■ EXTRAIT
╭──

Soléja dans l’océan indien : des Maldives aux Seychelles

  

  

Petit retour aux Maldives:

Les formalités de sortie et la clearance m’ont coûté 2O US$ pour l’immigration et 50 Rupiahs, soit 3 US$, pour la santé, soit en tout et pour tout : 23 US$. Les agents demandent ce qu’ils veulent et cela ne correspond à aucune réalité. Jean a un peu négocié et de 400, il a obtenu 150 US$ pour sa seconde sortie, mais je pense qu’il aurait pu mieux faire ! Les prix dans les autres pays sont de l’ordre de 50 à 100 US$ pour un agent.

 

Maldives - Seychelles. Jeudi 2 avril :

 

Je me lève vers 6 H et à 7 H 30, je relève l’ancre, je salue Jean au passage, (il attend sa clearance de sortie depuis 2 jours, son agent doit enfin lui apporter au ferry de 10 H). Je file plein sud vers l’entrée du lagon. Je sors et à 7 H 15, direction Male que je passe par le Nord. Pas de vent, Yan tourne à 2000 T pour passer les atolls de jour. A 8 H 30 je sors de l’atoll de Male par le chenal sud   « Waadhoo Kandu », puis je mets le cap S S-E sur « Ariadhoo Kandu », le chenal du sud de l’atoll Ari. Toujours au moteur, à 7 nds, aidé d’un courant favorable, je suis dans les temps. Sur chaque bord, j’aperçois au loin les îlots qui forment les atolls, ils sont presque tous privés. Des hôtels de luxe les ont aménagés, tous de manière identique : des rangées de paillotes. Chacune est indépendante, avec vue et accès à la mer…, de 2 à 5000 US$ et plus la nuit.…
Toujours au moteur, je sors des atolls vers 16 H 30, merci le courant !, je suis en avance sur mes estimations. Je peux mettre le cap au 245° direct sur Victoria capitale des Seychelles sur l’île Mahé. Une légère brise de Nord Ouest, j’envoie la GV.…Le vent se confirme un peu, monte à 10 nds. Je déroule le génois et je j’arrête Yan. Ouf !

Cela ne dure qu’une heure, une heure seulement. Je dois à nouveau solliciter Yan à 1500 T. pour la nuit. Soléja avance à 6 nds sur une mer plate.

╰──

■ CONSIGNES
1. Dans les entrées, recopie les lignes depuis celle qui contient "You are a GUI" jusqu'à celle qui contient "[x=73, y=27]" incluse, en remplaçant "pixels" par "px" et sans rien changer d'autre. Omets les images.
2. Reprends le récit de la traversée de Soléja des Maldives aux Seychelles à partir de sa dernière phrase.

■ DONNÉES FOURNIES

╭──

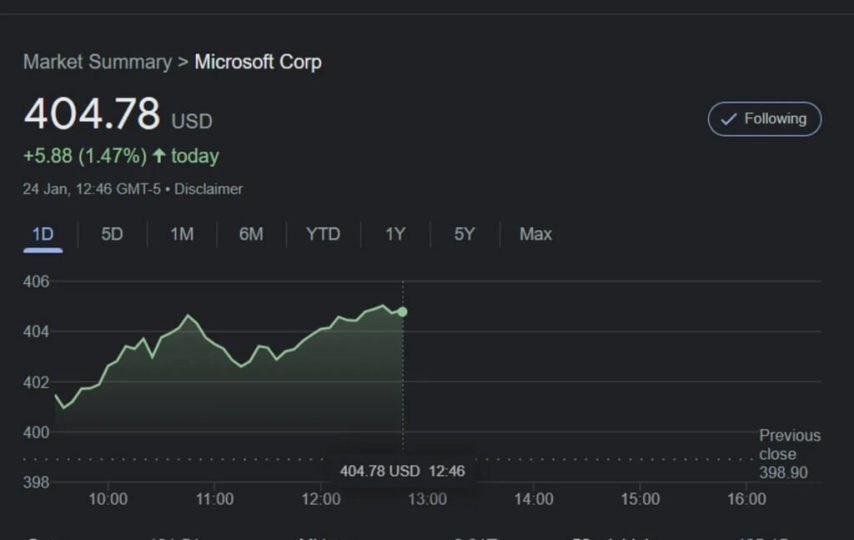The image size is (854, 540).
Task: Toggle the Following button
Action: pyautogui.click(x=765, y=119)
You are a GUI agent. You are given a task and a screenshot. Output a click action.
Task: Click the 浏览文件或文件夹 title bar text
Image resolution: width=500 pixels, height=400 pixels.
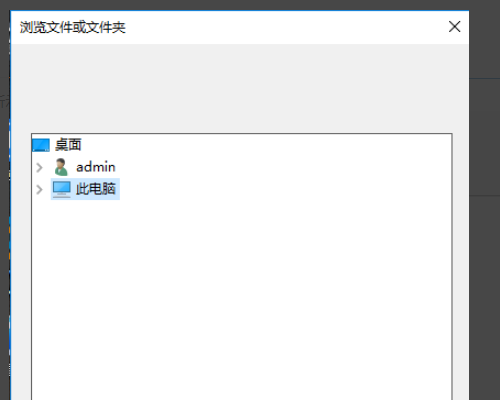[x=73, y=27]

╰──
╭──

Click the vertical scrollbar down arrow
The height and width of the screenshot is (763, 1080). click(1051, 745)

╰──
╭──

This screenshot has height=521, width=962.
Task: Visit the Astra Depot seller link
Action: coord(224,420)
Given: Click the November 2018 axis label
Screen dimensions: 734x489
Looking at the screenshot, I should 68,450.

╰──

■ RÉPONSES
1.
You are a GUI agent. You are given a task and a screenshot. Output a click action.
Task: Click the 浏览文件或文件夹 title bar text
Image resolution: width=500 px, height=400 px.
[x=73, y=27]

2.
Vendredi 3 avril :

 

Vers 8 H j’envoie le génois dans un petit Ouest Nord Ouest de 5 à 6 nds, sans grande conviction, Yan reste à l’aide. A midi la petite brise passe au Sud Ouest, en plein dans l’axe de ma route idéale ! Je roule le génois et garde mon cap, Yan nous pousse à un peu plus de 5 nds. A bord lecture, bricolage, farniente, sont mes grandes activités de temps calme. Dans l’après midi, un petit Norois monte à 7, 8 nds et me permet d’envoyer la toile et c’est sous voile que j’admire un coucher de soleil flamboyant, embrasant l’horizon sur 180°. Les nuages empourprent tout le ciel autour de Soléja, nous sommes seuls au monde, tous les deux pour profiter de ces merveilles. Peut-on parler ici de privilège !

Dame lune se lève tôt, nous sommes encore sous le premier quartier et elle éclaire toute ma nuit. J’ai de la peine à me coucher quelques heures, tant l’atmosphère reste envoûtante.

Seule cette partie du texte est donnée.